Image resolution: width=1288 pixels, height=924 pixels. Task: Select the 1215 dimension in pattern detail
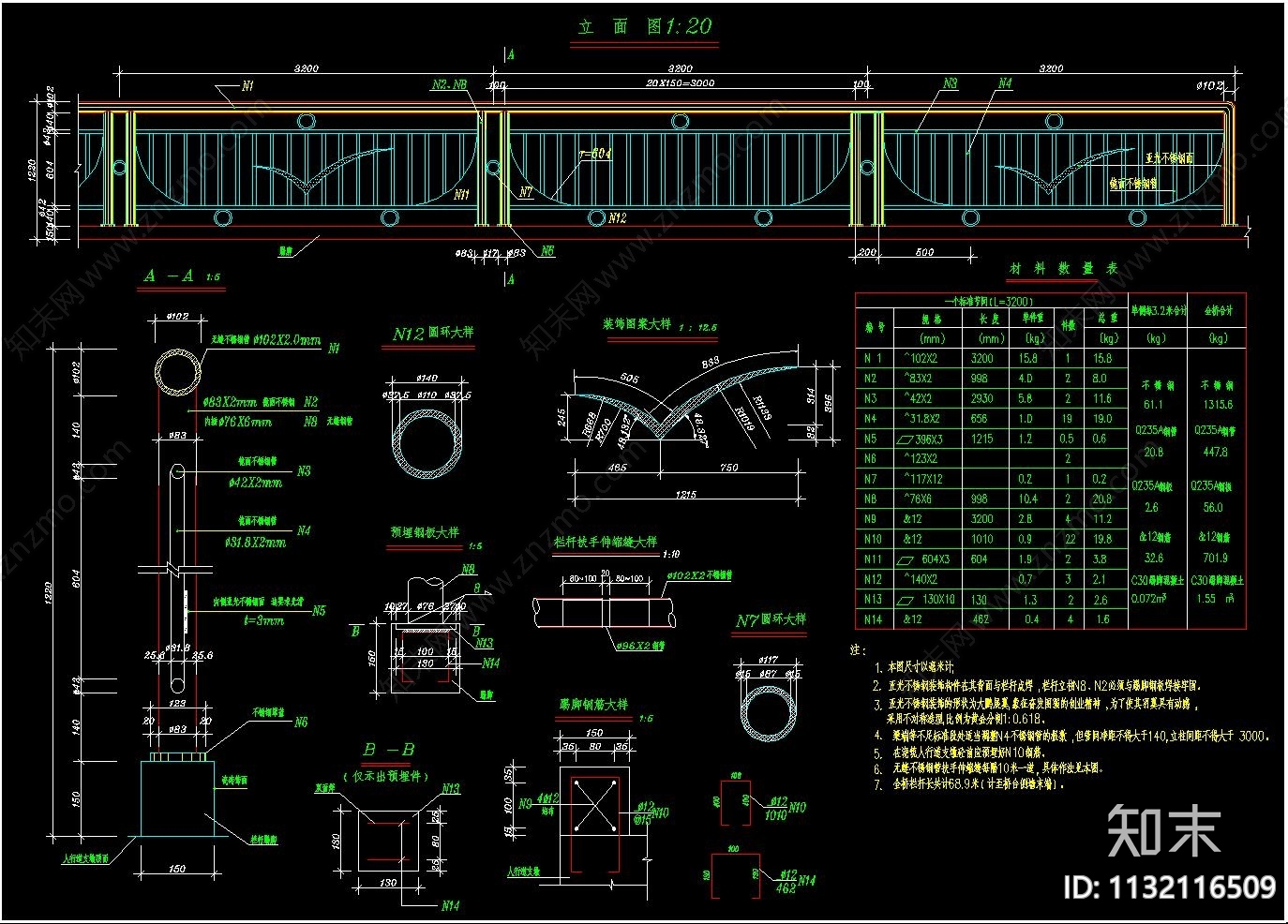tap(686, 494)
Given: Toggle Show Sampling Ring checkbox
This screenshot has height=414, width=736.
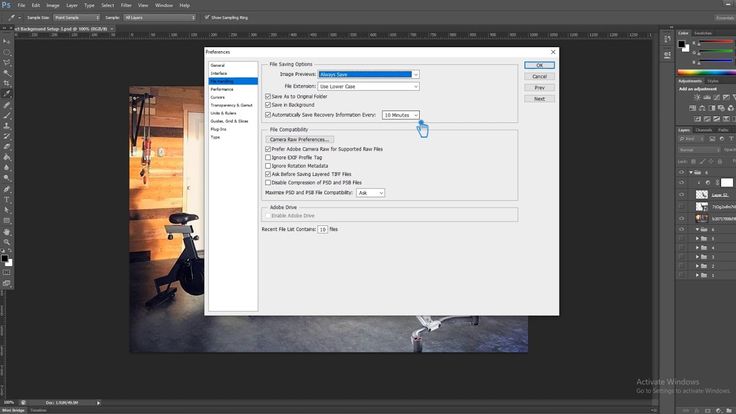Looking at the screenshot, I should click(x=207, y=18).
☆ ☆ ☆ ☆
_EXERCISE OBJECTIVE_:
Give the records a second time exactly, keeping the images out.

_EXERCISE ANSWER_:
Image resolution: width=1288 pixels, height=924 pixels. Task: Select the 1215 dimension in pattern detail
tap(686, 494)
Given: Toggle Show Sampling Ring checkbox
This screenshot has height=414, width=736.
Looking at the screenshot, I should click(x=207, y=18).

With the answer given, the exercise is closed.